[Begin]

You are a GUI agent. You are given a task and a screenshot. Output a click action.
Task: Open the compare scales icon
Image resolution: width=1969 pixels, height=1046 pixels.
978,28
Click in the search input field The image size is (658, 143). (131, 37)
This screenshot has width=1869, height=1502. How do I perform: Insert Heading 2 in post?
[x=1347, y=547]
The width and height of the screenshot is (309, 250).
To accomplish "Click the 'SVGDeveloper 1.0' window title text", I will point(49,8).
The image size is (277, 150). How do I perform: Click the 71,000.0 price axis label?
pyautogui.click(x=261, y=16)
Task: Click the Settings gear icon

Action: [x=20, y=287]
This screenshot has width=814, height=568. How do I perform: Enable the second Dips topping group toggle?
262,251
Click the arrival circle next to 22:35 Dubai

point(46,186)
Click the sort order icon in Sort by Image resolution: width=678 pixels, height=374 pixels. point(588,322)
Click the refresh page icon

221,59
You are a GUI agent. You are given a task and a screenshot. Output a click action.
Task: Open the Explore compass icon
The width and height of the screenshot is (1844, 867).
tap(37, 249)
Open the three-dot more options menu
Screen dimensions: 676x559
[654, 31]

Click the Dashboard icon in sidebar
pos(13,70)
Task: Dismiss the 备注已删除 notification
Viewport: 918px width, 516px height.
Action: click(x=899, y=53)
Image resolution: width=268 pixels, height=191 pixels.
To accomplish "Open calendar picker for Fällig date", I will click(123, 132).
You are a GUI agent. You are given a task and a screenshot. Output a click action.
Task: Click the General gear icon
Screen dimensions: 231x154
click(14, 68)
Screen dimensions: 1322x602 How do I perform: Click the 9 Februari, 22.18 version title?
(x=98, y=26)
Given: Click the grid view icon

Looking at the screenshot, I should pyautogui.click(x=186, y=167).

[End]

Reproduce every one of the items above verbatim, line for line, with no changes.

You are a GUI agent. You are given a task and a screenshot. Output a click action.
Task: Open the compare scales icon
Image resolution: width=1969 pixels, height=1046 pixels.
978,28
Click in the search input field The image size is (658, 143). (131, 37)
This screenshot has width=1869, height=1502. How do I perform: Insert Heading 2 in post?
[x=1347, y=547]
The width and height of the screenshot is (309, 250).
To accomplish "Click the 'SVGDeveloper 1.0' window title text", I will point(49,8).
The image size is (277, 150). How do I perform: Click the 71,000.0 price axis label?
pyautogui.click(x=261, y=16)
Task: Click the Settings gear icon

Action: [x=20, y=287]
This screenshot has width=814, height=568. How do I perform: Enable the second Dips topping group toggle?
262,251
Click the arrival circle next to 22:35 Dubai

point(46,186)
Click the sort order icon in Sort by Image resolution: width=678 pixels, height=374 pixels. point(588,322)
Click the refresh page icon

221,59
You are a GUI agent. You are given a task and a screenshot. Output a click action.
Task: Open the Explore compass icon
The width and height of the screenshot is (1844, 867).
tap(37, 249)
Open the three-dot more options menu
Screen dimensions: 676x559
[654, 31]

Click the Dashboard icon in sidebar
pos(13,70)
Task: Dismiss the 备注已删除 notification
Viewport: 918px width, 516px height.
Action: click(x=899, y=53)
Image resolution: width=268 pixels, height=191 pixels.
To accomplish "Open calendar picker for Fällig date", I will click(123, 132).
You are a GUI agent. You are given a task and a screenshot. Output a click action.
Task: Click the General gear icon
Screen dimensions: 231x154
click(14, 68)
Screen dimensions: 1322x602 How do I perform: Click the 9 Februari, 22.18 version title?
(x=98, y=26)
Given: Click the grid view icon

Looking at the screenshot, I should pyautogui.click(x=186, y=167).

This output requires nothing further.